Schlafen-11 (SLFN11) inactivation in ∼50% of cancer cells confers broad chemoresistance. To identify therapeutic targets and underlying molecular mechanisms for overcoming chemoresistance, we performed an unbiased genome-wide RNAi screen in SLFN11-WT and -knockout (KO) cells. We found that inactivation of Ataxia Telangiectasia- and Rad3-related (ATR), CHK1, BRCA2, and RPA1 overcome chemoresistance to camptothecin (CPT) in SLFN11-KO cells. Accordingly, we validate that clinical inhibitors of ATR (M4344 and M6620) and CHK1 (SRA737) resensitize SLFN11-KO cells to topotecan, indotecan, etoposide, cisplatin, and talazoparib.
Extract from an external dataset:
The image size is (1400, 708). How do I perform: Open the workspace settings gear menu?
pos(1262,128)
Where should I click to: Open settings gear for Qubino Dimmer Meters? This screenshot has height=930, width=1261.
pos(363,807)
We uncover that ATR inhibition significantly increases mitotic defects along with increased CDT1 phosphorylation, which destabilizes kinetochore-microtubule attachments in SLFN11-KO cells. We also reveal a chemoresistance mechanism by which CDT1 degradation is retarded, eventually inducing replication reactivation under DNA damage in SLFN11-KO cells. In contrast, in SLFN11-expressing cells, SLFN11 promotes the degradation of CDT1 in response to CPT by binding to DDB1 of CUL4CDT2 E3 ubiquitin ligase associated with replication forks. We show that the C terminus and ATPase domain of SLFN11 are required for DDB1 binding and CDT1 degradation. Furthermore, we identify a therapy-relevant ATPase mutant (E669K) of the SLFN11 gene in human TCGA and show that the mutant contributes to chemoresistance and retarded CDT1 degradation. Taken together, our study reveals new chemotherapeutic insights on how targeting the ATR pathway overcomes chemoresistance of SLFN11-deficient cancers. It also demonstrates that SLFN11 irreversibly arrests replication by degrading CDT1 through the DDB1–CUL4CDT2 ubiquitin ligase.